Welcome To Wherever You Are (1992)
After 1990’s X didn’t mimic the success of KICK, INXS returned with 1992’s Welcome To Wherever You Are. They brought back producer Mark Optiz, who’d worked on their third album, 1982’s Shabooh Shoobah, which had established the band outside of Australia. It seems to kick off a new era of the band — calmer, more mature, less intensely sexual but still undeniably sensual.
The Eastern sounds of the first track, “Questions,” lead you to believe you’re in for an album from a band that doesn’t know how to cope with their own mortality so must borrow from other cultures, but it blossoms into their best work of the ’90s. The second track, the Andrew Farriss–penned “Heaven Sent,” gives us a processed Hutchence vocal that lets his voice mix in with the instruments, providing less of the backing-band sensation that sometimes befell INXS. Effects are used on his vocals throughout the album — such as on the stadium-ready “Communications” and “All Around” — which adds to the feeling that this was a band shedding its skin once again.

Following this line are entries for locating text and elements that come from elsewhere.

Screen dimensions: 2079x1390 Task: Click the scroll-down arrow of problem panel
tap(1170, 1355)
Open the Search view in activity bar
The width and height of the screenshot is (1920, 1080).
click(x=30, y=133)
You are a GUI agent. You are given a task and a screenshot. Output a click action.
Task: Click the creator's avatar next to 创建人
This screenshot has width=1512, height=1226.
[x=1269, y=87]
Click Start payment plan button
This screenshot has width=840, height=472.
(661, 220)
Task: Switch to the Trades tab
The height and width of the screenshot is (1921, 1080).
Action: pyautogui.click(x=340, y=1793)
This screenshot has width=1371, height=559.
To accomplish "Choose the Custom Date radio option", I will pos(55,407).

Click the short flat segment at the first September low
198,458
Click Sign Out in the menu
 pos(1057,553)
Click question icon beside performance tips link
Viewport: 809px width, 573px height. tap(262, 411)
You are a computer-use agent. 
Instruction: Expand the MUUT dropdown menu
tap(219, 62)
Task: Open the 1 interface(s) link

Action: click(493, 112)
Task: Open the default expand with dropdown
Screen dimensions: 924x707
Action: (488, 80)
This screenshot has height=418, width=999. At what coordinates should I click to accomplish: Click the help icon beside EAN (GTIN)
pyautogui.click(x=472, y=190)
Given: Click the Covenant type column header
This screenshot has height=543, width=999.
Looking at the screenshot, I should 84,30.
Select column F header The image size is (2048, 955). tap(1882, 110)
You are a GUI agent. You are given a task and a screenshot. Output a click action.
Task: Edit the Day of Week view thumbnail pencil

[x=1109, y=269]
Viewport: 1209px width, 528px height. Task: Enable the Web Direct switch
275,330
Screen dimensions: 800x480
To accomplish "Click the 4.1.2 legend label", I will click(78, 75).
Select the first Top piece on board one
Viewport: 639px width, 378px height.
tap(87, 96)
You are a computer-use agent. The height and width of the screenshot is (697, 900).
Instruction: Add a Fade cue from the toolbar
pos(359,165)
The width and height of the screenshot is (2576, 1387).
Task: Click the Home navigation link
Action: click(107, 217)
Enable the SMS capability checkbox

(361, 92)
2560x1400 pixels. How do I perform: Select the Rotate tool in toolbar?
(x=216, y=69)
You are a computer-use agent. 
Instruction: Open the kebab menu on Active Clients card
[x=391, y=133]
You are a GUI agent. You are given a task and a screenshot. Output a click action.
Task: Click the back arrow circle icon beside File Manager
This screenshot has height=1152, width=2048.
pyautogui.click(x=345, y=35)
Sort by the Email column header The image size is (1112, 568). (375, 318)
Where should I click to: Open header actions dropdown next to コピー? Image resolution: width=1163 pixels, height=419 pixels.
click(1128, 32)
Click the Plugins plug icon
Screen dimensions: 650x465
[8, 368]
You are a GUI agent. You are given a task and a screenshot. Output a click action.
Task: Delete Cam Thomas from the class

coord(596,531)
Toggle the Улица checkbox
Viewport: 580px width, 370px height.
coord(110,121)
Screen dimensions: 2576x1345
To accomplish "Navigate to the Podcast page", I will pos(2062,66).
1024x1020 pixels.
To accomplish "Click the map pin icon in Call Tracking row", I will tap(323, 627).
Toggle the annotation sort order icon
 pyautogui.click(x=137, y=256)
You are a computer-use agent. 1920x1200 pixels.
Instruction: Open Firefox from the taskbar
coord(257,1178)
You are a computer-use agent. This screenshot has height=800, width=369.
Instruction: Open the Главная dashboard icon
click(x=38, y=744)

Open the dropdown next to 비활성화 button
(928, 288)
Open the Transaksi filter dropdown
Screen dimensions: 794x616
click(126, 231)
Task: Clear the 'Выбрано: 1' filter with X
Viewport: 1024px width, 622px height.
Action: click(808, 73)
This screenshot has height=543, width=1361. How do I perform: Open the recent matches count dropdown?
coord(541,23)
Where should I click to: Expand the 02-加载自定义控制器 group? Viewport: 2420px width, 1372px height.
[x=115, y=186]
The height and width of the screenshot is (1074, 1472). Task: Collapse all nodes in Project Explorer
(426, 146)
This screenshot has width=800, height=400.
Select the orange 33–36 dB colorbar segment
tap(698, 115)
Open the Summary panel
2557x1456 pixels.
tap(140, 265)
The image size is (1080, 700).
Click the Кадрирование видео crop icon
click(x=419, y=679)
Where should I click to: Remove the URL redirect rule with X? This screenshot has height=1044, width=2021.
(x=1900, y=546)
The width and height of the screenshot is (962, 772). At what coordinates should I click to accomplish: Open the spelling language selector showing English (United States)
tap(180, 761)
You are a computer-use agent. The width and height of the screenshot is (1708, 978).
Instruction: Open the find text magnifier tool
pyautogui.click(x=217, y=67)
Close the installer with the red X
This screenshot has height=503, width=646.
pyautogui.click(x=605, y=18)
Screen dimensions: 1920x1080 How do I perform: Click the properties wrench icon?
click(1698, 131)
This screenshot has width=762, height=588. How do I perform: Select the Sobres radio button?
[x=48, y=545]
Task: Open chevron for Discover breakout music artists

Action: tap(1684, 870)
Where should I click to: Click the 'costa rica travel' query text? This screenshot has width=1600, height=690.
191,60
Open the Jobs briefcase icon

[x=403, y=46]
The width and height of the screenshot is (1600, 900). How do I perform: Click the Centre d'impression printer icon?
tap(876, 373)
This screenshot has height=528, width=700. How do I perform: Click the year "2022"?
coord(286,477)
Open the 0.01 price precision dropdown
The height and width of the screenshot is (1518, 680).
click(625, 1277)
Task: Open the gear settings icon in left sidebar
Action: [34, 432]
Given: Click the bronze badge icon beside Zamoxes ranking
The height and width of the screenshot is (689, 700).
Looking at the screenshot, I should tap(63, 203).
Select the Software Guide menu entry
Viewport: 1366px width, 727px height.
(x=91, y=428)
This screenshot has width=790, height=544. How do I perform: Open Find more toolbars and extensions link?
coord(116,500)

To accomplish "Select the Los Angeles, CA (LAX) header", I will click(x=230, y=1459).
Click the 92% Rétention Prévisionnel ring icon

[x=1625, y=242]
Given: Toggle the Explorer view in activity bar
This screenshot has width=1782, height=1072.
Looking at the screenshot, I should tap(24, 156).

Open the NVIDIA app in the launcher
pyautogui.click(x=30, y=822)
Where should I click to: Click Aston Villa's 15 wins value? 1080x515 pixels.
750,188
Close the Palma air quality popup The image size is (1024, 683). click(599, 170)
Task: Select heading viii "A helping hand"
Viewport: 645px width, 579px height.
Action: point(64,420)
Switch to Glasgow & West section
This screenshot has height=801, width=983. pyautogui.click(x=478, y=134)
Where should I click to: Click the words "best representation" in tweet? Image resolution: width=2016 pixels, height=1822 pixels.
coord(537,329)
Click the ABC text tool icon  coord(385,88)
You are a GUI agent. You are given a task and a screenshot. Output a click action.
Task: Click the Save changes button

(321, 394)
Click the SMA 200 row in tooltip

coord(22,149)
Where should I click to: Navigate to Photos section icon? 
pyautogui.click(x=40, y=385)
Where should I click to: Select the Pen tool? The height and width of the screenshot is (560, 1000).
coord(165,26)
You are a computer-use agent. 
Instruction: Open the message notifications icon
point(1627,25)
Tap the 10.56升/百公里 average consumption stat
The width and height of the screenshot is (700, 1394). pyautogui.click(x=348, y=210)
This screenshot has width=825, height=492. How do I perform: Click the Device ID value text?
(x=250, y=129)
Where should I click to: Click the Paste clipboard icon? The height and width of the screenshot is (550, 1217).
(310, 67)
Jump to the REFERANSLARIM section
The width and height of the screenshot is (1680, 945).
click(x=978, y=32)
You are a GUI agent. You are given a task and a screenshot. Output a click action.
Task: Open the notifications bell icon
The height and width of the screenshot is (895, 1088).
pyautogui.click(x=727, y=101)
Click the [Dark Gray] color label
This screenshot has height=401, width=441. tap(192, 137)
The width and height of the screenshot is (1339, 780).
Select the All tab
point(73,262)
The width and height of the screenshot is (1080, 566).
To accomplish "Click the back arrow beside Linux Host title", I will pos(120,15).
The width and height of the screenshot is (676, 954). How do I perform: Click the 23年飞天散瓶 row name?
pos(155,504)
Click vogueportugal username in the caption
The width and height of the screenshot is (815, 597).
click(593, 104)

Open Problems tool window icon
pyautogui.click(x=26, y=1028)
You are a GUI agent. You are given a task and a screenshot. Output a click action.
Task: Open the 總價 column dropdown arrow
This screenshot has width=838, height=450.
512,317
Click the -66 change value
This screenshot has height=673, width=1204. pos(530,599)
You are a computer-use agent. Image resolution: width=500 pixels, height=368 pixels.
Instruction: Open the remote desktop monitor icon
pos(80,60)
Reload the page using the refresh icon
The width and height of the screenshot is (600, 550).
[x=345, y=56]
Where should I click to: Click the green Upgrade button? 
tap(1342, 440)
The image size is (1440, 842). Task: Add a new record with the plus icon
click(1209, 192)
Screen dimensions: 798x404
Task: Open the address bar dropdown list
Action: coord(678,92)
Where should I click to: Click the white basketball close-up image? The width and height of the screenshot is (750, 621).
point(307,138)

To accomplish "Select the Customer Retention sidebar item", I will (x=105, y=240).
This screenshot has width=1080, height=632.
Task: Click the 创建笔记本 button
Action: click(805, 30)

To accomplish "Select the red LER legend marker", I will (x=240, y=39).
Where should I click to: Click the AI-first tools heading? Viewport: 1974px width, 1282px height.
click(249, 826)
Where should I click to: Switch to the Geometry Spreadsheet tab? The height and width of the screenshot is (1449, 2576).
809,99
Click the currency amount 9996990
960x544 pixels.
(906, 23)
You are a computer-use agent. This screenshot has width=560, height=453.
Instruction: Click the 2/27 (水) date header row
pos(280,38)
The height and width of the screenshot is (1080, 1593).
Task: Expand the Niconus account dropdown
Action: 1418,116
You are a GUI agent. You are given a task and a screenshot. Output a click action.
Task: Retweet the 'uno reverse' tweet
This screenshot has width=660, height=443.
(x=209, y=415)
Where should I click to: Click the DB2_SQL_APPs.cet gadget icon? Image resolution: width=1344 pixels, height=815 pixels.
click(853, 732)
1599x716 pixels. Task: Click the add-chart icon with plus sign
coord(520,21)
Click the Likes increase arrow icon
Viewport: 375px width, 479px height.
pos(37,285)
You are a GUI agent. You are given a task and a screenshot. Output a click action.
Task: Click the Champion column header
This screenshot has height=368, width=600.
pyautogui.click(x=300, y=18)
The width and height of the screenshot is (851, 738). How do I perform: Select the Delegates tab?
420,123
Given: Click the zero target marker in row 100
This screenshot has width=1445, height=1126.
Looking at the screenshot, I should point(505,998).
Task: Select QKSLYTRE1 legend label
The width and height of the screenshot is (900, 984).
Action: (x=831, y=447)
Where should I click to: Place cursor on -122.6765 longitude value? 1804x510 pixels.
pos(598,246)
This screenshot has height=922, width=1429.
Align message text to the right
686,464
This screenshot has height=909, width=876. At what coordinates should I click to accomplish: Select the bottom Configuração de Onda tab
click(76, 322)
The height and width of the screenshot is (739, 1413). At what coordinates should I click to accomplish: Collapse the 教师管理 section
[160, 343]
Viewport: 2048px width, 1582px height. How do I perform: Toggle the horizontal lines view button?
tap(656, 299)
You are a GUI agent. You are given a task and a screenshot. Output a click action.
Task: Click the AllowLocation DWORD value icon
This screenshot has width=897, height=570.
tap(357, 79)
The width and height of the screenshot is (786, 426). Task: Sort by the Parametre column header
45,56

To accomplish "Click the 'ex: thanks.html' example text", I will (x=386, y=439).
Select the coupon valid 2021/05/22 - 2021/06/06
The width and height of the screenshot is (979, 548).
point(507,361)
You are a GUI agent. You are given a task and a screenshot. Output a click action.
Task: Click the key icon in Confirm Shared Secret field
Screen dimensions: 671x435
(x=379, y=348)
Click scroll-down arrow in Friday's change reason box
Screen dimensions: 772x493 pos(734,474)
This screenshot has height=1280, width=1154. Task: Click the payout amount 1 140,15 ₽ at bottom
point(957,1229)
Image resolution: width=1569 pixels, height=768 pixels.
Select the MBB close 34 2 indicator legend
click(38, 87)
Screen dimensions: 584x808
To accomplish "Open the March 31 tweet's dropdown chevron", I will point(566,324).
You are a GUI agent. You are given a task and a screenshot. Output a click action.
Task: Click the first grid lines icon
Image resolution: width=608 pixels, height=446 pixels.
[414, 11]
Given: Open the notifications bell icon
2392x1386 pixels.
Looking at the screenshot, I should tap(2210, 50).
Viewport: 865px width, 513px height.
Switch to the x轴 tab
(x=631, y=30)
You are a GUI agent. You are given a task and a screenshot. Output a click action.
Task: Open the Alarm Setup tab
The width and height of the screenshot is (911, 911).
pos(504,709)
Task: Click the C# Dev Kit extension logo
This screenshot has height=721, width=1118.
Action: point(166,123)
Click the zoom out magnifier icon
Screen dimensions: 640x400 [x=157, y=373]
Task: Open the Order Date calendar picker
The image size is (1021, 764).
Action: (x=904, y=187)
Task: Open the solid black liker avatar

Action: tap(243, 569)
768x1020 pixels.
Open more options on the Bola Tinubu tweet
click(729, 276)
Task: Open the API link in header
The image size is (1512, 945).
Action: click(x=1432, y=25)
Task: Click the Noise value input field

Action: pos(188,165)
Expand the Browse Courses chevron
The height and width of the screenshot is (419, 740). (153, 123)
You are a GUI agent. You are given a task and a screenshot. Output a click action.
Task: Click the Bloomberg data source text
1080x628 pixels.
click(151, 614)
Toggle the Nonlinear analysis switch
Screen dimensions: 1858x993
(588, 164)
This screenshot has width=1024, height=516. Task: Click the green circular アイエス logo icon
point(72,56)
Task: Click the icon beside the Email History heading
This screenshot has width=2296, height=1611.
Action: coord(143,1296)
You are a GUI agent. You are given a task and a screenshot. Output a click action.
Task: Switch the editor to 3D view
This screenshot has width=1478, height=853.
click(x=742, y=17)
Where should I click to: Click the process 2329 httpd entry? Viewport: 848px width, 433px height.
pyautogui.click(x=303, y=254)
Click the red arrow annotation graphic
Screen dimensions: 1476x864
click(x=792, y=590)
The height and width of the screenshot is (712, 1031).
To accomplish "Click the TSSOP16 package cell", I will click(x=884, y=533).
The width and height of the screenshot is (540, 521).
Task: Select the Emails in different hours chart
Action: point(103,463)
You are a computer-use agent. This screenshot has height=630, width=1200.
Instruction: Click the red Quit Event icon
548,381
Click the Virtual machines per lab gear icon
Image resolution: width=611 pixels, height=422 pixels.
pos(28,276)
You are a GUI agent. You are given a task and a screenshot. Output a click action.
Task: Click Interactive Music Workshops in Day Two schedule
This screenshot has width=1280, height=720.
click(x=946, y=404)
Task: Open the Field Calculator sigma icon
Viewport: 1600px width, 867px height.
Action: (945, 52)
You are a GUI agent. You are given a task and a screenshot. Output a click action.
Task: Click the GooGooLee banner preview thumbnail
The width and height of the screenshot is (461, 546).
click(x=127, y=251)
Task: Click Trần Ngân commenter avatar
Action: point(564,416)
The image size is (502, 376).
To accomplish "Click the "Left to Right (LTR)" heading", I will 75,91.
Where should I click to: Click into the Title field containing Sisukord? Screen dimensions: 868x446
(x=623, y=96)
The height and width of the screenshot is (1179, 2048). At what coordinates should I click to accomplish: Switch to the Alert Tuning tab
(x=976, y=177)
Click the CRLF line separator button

Its biggest Stateside hit was “Not Enough Time,” a toned-down, bass-y love song with a piano coloring Hutchence’s gravelly vocals. “Beautiful Girl,” also a single, was written by Andrew Farriss alone and was also a moderate chart success, hitting No. 10 on the Modern Rock chart. Since Shabooh Shoobah’s “To Look At You,” he’d been proving himself the sweet counterpoint to Hutchence’s sex, and this is his most overt display and probably the best love song in a catalogue full of come-ons.